Mental Toughness

“It’s time to leave the capsule if you dare.” – David Bowie

Dr. Roger Bannister was the first human to break the 4-minute mile on May 6, 1954. Contemporary thought was that a human being could never run that fast. Yet 64 days later, Bannister’s record was also broken. Many years later, on September 29, 2019, Allyson Felix, USA Olympic sprinter, broke another major record. She surpassed Usain Bolt’s 11 gold medals record with her 12 gold metals just a year after she had a baby, overcame significant maternal medical issues, and negotiated through an unfair sponsorship stipulation with Nike.

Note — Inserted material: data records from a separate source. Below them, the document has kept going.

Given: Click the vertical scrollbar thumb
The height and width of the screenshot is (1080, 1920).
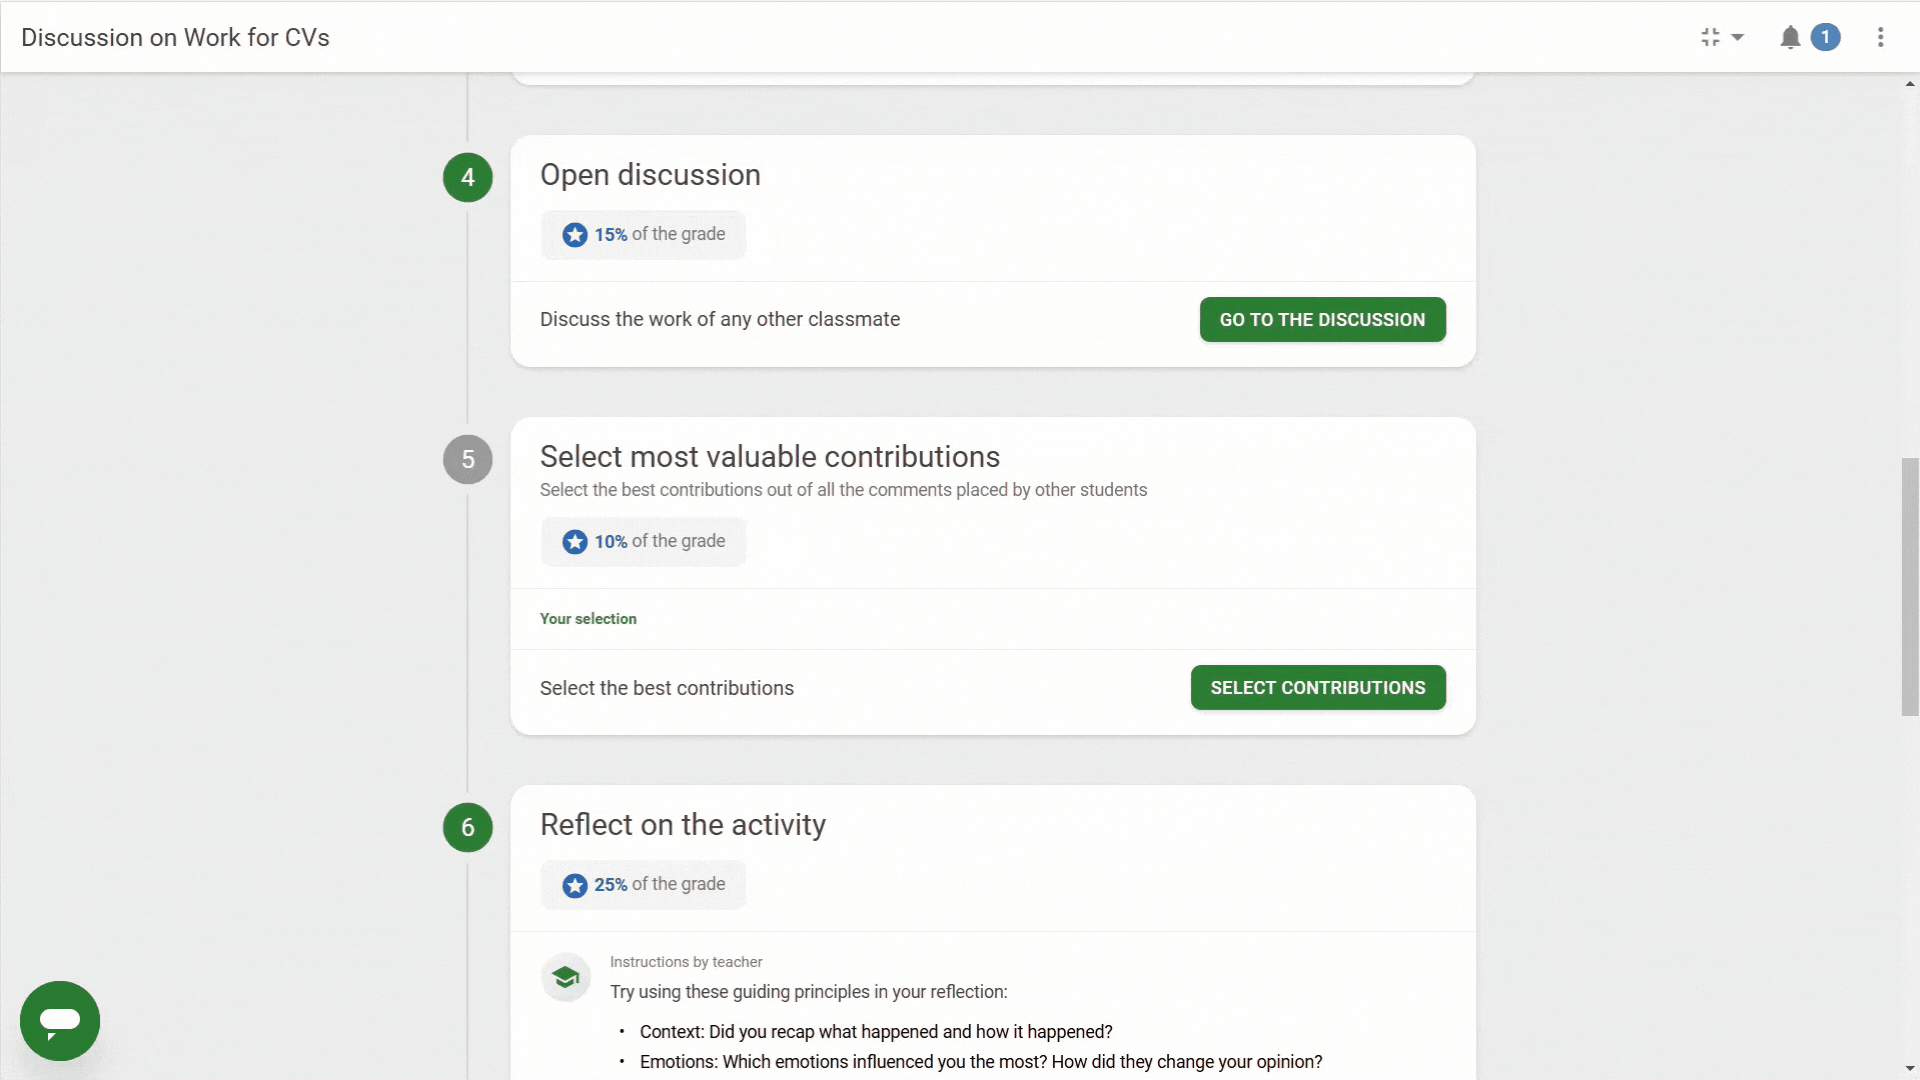Looking at the screenshot, I should click(1910, 587).
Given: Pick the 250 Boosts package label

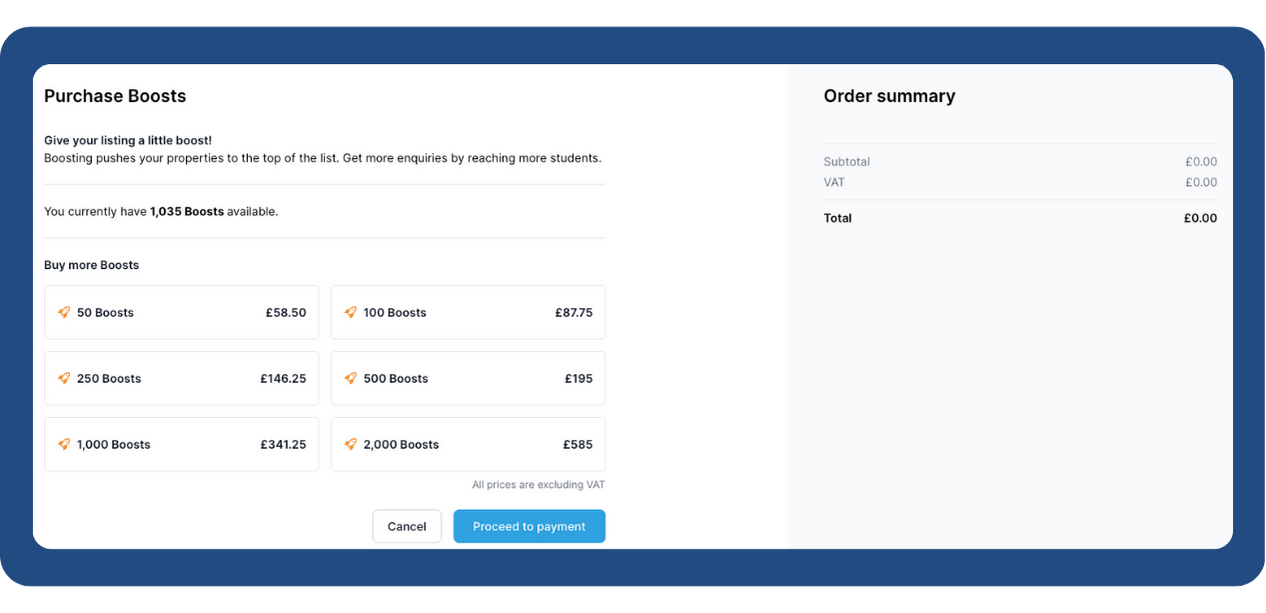Looking at the screenshot, I should coord(109,379).
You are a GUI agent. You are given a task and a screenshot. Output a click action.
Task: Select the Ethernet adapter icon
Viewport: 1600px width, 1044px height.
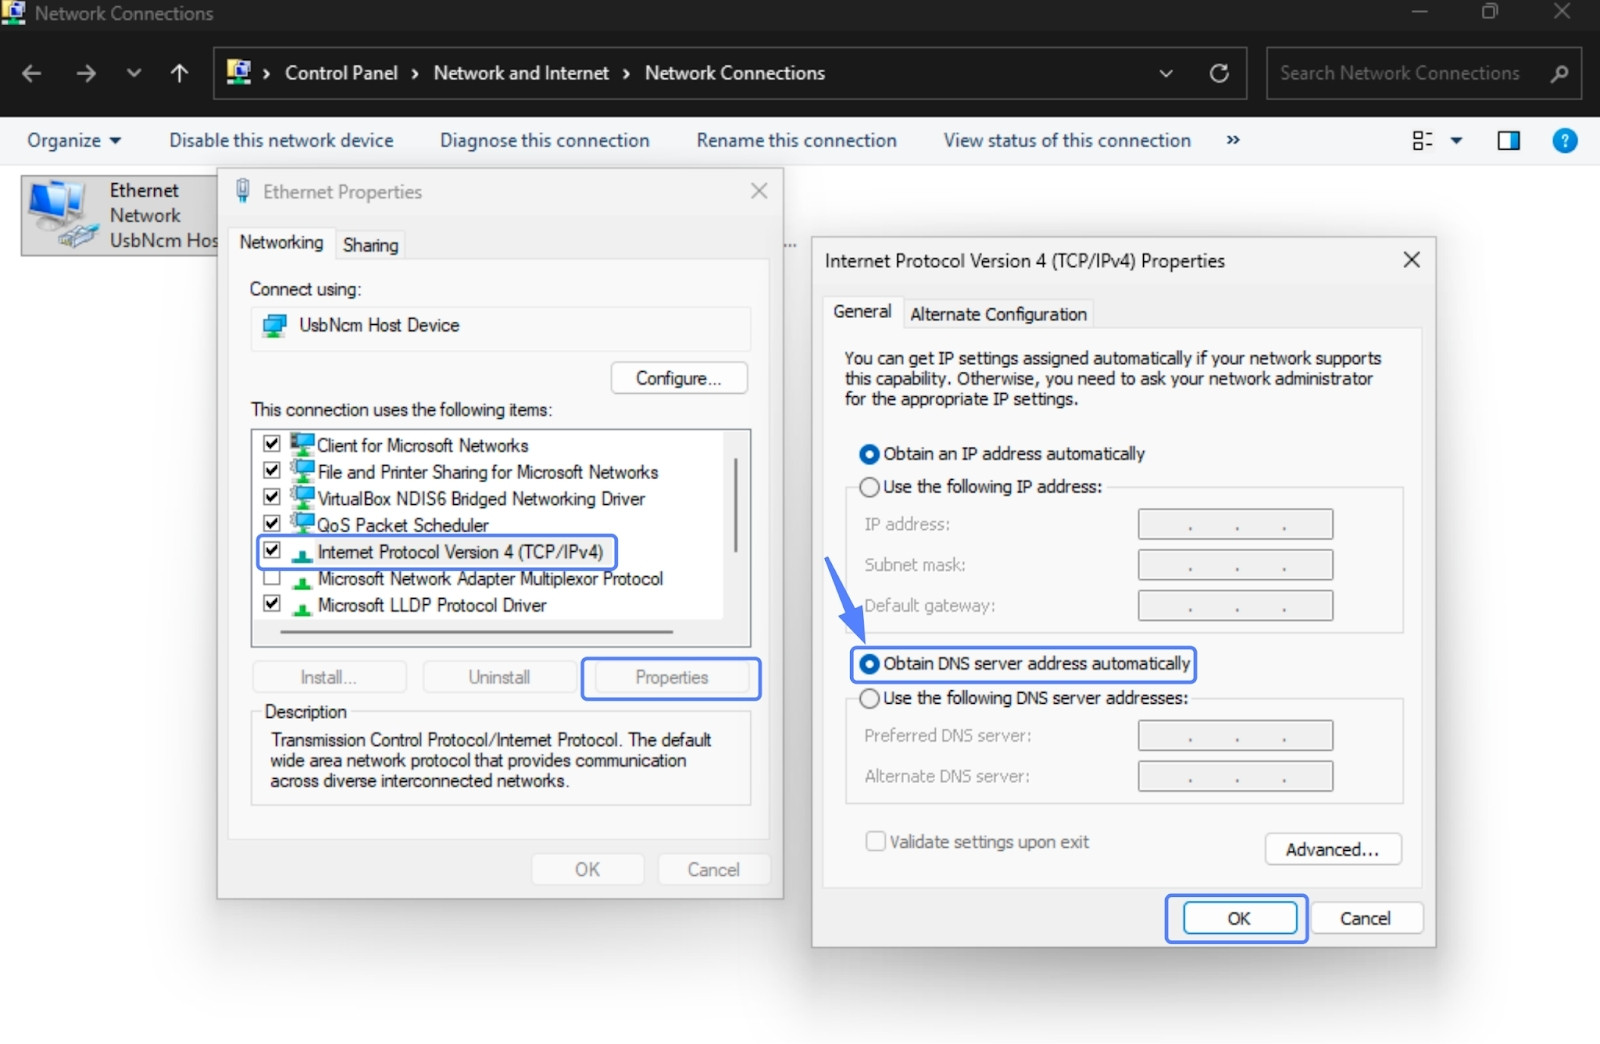62,214
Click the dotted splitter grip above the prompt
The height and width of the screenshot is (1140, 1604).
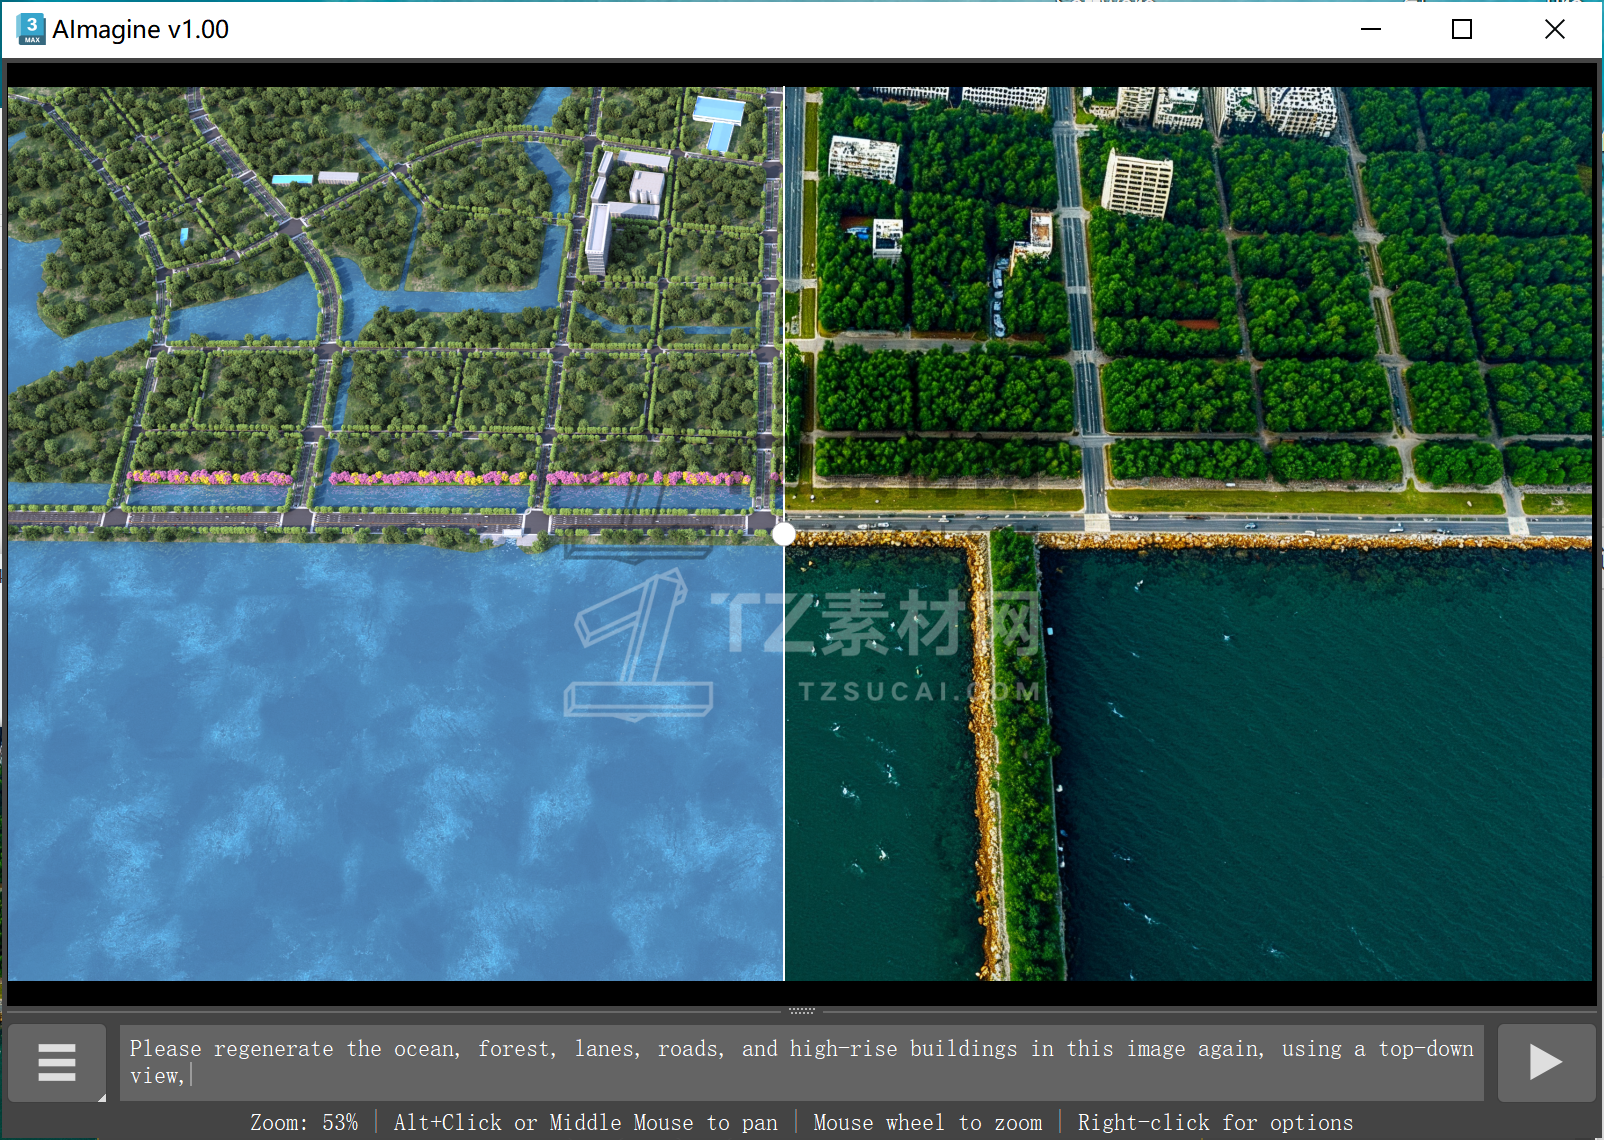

Mental toughness is learned. It is the acquired ability to cope with difficulty and emerge without losing confidence. Babies fall when learning to walk until they gain strength, muscle control, and balance. New employees make a lot of mistakes, until they gain some wisdom and experience. To quote writer Rita Mae Brown, “Good judgment comes from experience, and experience comes from bad judgment.” Anyone who has ever competed at school, sports, business, politics, or life knows that. We all make mistakes, but successful people strive to learn from them.

Over the past 3 years, we’ve conducted many leadership programs at NASA’s Johnson Space Center and Space Center Houston. Along the way, we have met some amazing astronauts. On a recent trip, my team and I spent time with three NASA Astronauts who are remarkable examples of mental toughness. Yet they are also easy to be around and surprisingly unimpressed with their achievements.

Astronauts, unlike other professions, face infinite unknowns. Every single mission has multiple risks and crises, even if they are not as dramatic as Apollo 13. Space problems include massive technical failures, fires and explosions, micrometeoroids, weightlessness, radiation, EVAs (space walking) and even being temporarily blinded on a spacewalk, which happened to both Astronaut Chris Hadfield and Astronaut Luca Parmitano.

Space technology must have more capacity than anything used on earth. Still, the biggest challenge is not technology but having the right people who can remain calm and mission focused and who can balance confidence with humility. We have observed four areas as the cornerstones of mental toughness: self-competition, the ability to compartmentalize, handling pressure well, and creating small goals in order to be ready for big goals.

  • Self-competition – Astronaut Dr. Scott Parazynski trained for two years, six hours a day in a million-gallon pool – the Neutral Buoyance Lab at NASA. Every day he competed against himself for dexterity, strength, and the ability to walk in space. Scott had his “Apollo 13 moment” when he was called on to repair a solar power panel on the International Space Station. Because he had regularly challenged himself physically and mentally since he was young boy, grabbing every opportunity he could to learn something new, he succeeded in saving the ISS from damage that could have required a de-orbit of the Station.
  • Compartmentalize – Astronaut Scott Kelly couldn’t help any of the people that he loved the most on earth while he was in space on his first ISS mission and later for his 1-year mission. While he had communication with them, he couldn’t actively participate in making their lives better. When his sister-in-law, Gabby Gifford, was shot, he couldn’t be there for her or his brother. Scott had to get off the call where he was informed about Gabby and proceed to fix a sanitation issue on the Station. The ability to compartmentalize the different parts of our lives, and not be overcome with helplessness and despair, can empower us to do our job that others are depending on us to do. Determining what we can control and what we can’t control allows us to be fully present for the task right in front of us.
  • Pressure – Astronaut Fred Haise grew from the pressure of two life-and-death experiences. After a near-fatal explosion on Apollo 13, he and his crewmates Jim Lovell and Jack Swigert had to sling shot their way around the moon to get back to earth. As trained professionals, they were calm, focused and never quarreled in the space vehicle, even when carbon dioxide was building toward dangerous levels in their cabin air. They spent no time blaming each other or beating themselves up. Under the most dangerous and untested conditions, they landed safely back on earth. After Apollo 13, Astronaut Haise flew and survived a single engine WWII trainer when the engine quit and he crashed. The fire burned over 65% of his body. Yet 14 months after the accident, he flew the Space Shuttle Enterprise to three successful landings. Today, Fred Haise at 85 years old and Jim Lovell at 91 years old are still educating and inspiring.
  • Small steps that lead to big leaps forward – Astronaut Dr. Mae Jemison is often asked how she became an Astronaut. She is clear that, as the first African American female in the world to go into space, becoming an Astronaut was just the next step in a long line of steps. While growing up, she made mud pies to examine physics, she danced with the Alvin Alley dance company, she studied at Stanford and went to medical school at NYU. She joined the Peace Corps. And she did a lot of other things in between. No one goes directly into the Astronaut Corps or any leadership position. It’s hundreds of small goals, many disappointments, and some smart choices that keep us moving ahead.

High achievers show up in all professions, not just as Astronauts or elite athletes. One of the common qualities that sustains success in every business, school, and community is a mental toughness, a toughness grounded in growing, serving others, and taking your Moon Shot.